Définir une politique claire face aux nouvelles technologies
Face à la prolifération des moyens de communication utilisés par les employés en milieu de travail, parfois sans discernement, les compagnies devraient se doter de politique claire en la matière. C’est en tout cas ce qu’a conseillé le cabinet d’avocats Gowlings Lafleur Henderson de Montréal à l’occasion d’un déjeuner-causerie tenu récemment.
Gérer le risque
Puisqu’aujourd’hui, la plupart des échanges avec les fournisseurs et les clients se déroulent par courriel – avec les risques associés dus à la vitesse et aux traces persistantes – les entreprises s’adaptent. «De plus en plus d’employeurs font de la gestion du risque dans ce domaine-là, explique Julie-Martine Loranger, spécialiste des litiges commerciaux et du droit du travail au cabinet d’avocats. Quand ils voient poindre un litige, ils décrètent une politique de conservation des courriels. Et ils organisent des formations ciblées, par exemple, sur la façon d’écrire des messages professionnels. Les employés y mettent trop souvent des éléments personnels.»
Limiter l’accès
Par ailleurs, de nombreux collaborateurs consacrent du temps de travail à surfer sur le web pour des raisons personnelles. Souvent, l’employeur est tolérant avec ces pratiques si elles restent limitées. Toutefois, la direction pourrait aussi se demander si l’accès de tous à internet, quel que soit le poste occupé, est bien pertinent.
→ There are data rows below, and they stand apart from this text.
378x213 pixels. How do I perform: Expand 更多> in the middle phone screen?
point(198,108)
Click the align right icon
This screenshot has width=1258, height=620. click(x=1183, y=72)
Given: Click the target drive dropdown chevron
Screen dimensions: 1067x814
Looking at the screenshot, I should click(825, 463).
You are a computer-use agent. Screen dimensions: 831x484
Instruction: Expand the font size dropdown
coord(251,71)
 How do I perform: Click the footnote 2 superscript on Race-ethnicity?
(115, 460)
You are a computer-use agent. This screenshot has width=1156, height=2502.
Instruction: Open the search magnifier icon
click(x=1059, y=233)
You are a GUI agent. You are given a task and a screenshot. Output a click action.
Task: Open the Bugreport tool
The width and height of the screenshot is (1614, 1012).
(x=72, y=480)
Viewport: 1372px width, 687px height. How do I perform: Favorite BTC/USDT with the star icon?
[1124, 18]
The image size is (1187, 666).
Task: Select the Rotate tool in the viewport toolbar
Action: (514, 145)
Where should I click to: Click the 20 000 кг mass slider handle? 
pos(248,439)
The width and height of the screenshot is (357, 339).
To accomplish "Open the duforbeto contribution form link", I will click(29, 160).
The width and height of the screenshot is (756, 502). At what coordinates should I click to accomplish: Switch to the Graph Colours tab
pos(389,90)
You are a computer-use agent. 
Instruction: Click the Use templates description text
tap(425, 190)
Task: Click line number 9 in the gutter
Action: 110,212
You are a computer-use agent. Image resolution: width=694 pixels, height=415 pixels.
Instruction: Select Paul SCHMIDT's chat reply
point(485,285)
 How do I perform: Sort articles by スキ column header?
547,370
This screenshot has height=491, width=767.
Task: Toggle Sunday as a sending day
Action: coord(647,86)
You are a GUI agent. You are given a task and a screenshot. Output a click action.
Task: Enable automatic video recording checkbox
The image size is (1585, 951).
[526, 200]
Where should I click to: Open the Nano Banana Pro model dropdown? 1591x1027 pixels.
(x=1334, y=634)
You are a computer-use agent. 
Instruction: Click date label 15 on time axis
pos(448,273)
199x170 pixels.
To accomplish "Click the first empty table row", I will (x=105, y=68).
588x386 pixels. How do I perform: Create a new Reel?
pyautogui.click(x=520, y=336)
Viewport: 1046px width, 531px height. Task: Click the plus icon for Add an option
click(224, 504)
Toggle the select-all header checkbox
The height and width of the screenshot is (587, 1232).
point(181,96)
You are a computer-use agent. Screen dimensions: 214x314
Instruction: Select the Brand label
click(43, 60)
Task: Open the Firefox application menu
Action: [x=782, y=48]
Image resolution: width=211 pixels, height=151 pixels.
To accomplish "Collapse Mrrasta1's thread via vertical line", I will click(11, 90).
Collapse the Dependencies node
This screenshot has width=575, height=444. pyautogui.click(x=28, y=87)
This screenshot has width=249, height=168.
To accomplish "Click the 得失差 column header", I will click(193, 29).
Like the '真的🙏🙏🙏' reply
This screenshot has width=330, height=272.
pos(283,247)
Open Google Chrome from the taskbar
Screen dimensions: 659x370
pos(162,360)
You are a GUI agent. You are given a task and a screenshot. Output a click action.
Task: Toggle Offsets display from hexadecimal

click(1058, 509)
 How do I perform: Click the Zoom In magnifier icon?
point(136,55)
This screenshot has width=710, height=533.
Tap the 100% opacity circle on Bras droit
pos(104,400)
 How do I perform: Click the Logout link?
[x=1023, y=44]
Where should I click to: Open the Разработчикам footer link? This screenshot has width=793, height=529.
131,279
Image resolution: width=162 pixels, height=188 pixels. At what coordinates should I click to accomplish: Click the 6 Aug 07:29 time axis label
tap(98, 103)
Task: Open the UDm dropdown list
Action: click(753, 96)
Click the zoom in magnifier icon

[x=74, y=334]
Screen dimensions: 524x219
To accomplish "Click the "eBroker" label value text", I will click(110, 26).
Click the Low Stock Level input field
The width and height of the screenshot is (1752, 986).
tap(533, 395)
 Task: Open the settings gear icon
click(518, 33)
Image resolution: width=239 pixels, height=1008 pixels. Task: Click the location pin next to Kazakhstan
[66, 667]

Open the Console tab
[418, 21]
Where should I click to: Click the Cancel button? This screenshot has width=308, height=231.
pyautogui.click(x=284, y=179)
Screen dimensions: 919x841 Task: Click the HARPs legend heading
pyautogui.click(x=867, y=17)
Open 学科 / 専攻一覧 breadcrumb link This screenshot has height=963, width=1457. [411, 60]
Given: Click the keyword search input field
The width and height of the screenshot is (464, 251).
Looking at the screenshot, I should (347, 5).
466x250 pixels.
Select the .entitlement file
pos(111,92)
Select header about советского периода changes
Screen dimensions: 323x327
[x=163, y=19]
C’est ce que préconise Claude R. Ravel, également spécialiste du droit du travail chez Gowlings Lafleur Henderson.
Il rappelle que la compagnie, en cas de simple doute sur le temps consacré au travail ou sur la loyauté d’un salarié, a le droit de fouiller dans les ordinateurs, afin de s’assurer des contenus. Si elle soupçonne des activités illégales ou offensantes, elle est même tenue de le faire.
Prévenir plutôt que guérir
Pour éviter les problèmes, une politique préventive s’impose. Claude R. Gravel est partisan d’une interdiction absolue d’utilisation des outils de travail à des fins personnelles, assortie de sanction le cas échéant. Celle-ci peut passer par un document annexé au contrat de travail et signé lors de l’embauche, avec un rappel à l’écran de l’ordinateur. «Mais, prévient-il, cette politique de tolérance zéro doit être appliquée de manière uniforme, cohérente et équitable.»
Pour les directions plus compréhensives, il faut placer une limite claire et définir précisément l’usage «occasionnel» à des fins personnelles. Dans tous les cas, les entreprises ont intérêt à rappeler à leurs employés que leur station de travail ne leur appartient pas!
Préciser les heures
Attention aussi aux outils qui permettent de rester en contact avec les travailleurs en dehors de la vie professionnelle. Certains collaborateurs pourraient être tentés de revendiquer le paiement de temps supplémentaire. Avec ces outils, il est indispensable de bien définir les horaires de travail.